Catalyzing Discovery

How HSCI donors are making a difference

 

In 2020, the Harvard Stem Cell Institute launched the Barry Family HSCI Innovation Award for Early Investigators. With the generous support of the Barry family, this annual award enables early-career HSCI scientists to pursue bold, innovative ideas that have the potential to transform stem cell science and make a difference in patients’ lives.

“With this award, we are supporting our junior faculty whose new ideas can change the course of the field. We’re placing early bets on big ideas with the potential to change a field,” said HSCI Co-Director Douglas Melton, Ph.D. “If successful, these projects will attract more funding and speed the development of new treatments. Not every project will hit a home run, because of the nature of how science works, but the ones that do will have a lasting impact.” 

The first recipient of the award is Jessica Whited, Ph.D., assistant professor of stem cell and regenerative biology at Harvard. Her lab studies the axolotl, a salamander that can regenerate its limbs throughout life. The lab primarily focuses on the limb regeneration process, providing fundamental clues for future efforts aimed at human applications. But the award is supporting a project that is slightly off the beaten path and could reach the clinic sooner: repairing peripheral nerve injuries.

Microscopy image of an axolotl spinal cord.
Cross section of an axolotl spinal cord, with nerves shown in green. Credit: Burcu Erdogan, Whited Lab
 

The project focuses on the brachial plexus, the network of nerves that controls movement and sensation in the arm. The nerves can be damaged in situations such as car accidents and gunshot wounds, or as Whited is modeling in the axolotl, during birth injury. Her goal is to identify molecules that help axolotls regenerate nerves and use them to improve the success of surgery in patients, where a functional nerve from a different part of the body is used to reconnect the brachial plexus.

“This award has been absolutely catalytic in taking the project to a completely different level,” Whited said. “We can now do the discovery-based studies that are important in early-stage research.”

With the award, Whited has established a collaboration with Dr. Andrea Bauer, an orthopedic surgeon at Boston Children’s Hospital. For the first time, they can study patient samples and see which genes are expressed compared to the axolotl. 

In the future, HSCI’s network of scientists can help Whited develop her discoveries into therapeutics. “What’s so great about doing this work at Harvard is meeting potential collaborators who have expertise in translational research,” she said. “They can help us test potential molecules in other models and create bioengineered scaffolds for delivering the molecules, which will be instrumental in getting our work into the clinic and helping patients.”

■ PROVIDED DATA
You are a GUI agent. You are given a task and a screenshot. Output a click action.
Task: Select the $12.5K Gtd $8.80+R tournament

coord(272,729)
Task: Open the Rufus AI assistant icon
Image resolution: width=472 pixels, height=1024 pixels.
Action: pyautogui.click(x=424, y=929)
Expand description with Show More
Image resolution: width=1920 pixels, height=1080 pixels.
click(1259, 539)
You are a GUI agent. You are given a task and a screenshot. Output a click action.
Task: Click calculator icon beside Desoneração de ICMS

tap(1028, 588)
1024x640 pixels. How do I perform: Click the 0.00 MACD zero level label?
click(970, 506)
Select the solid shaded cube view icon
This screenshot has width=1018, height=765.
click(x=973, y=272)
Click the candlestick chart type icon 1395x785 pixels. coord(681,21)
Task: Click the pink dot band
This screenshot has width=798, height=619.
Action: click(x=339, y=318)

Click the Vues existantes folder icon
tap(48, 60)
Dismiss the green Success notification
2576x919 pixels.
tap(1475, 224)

■ YOUR OBJECTIVE
Reproduce the article starting at "Microscopy image of" and ending at "the brachial plexus.", replacing "brachial plexus" with "arm nerve network" throughout. The items have no connection to the article.

■ TASK SOLUTION
Microscopy image of an axolotl spinal cord.
Cross section of an axolotl spinal cord, with nerves shown in green. Credit: Burcu Erdogan, Whited Lab
 

The project focuses on the arm nerve network, the network of nerves that controls movement and sensation in the arm. The nerves can be damaged in situations such as car accidents and gunshot wounds, or as Whited is modeling in the axolotl, during birth injury. Her goal is to identify molecules that help axolotls regenerate nerves and use them to improve the success of surgery in patients, where a functional nerve from a different part of the body is used to reconnect the arm nerve network.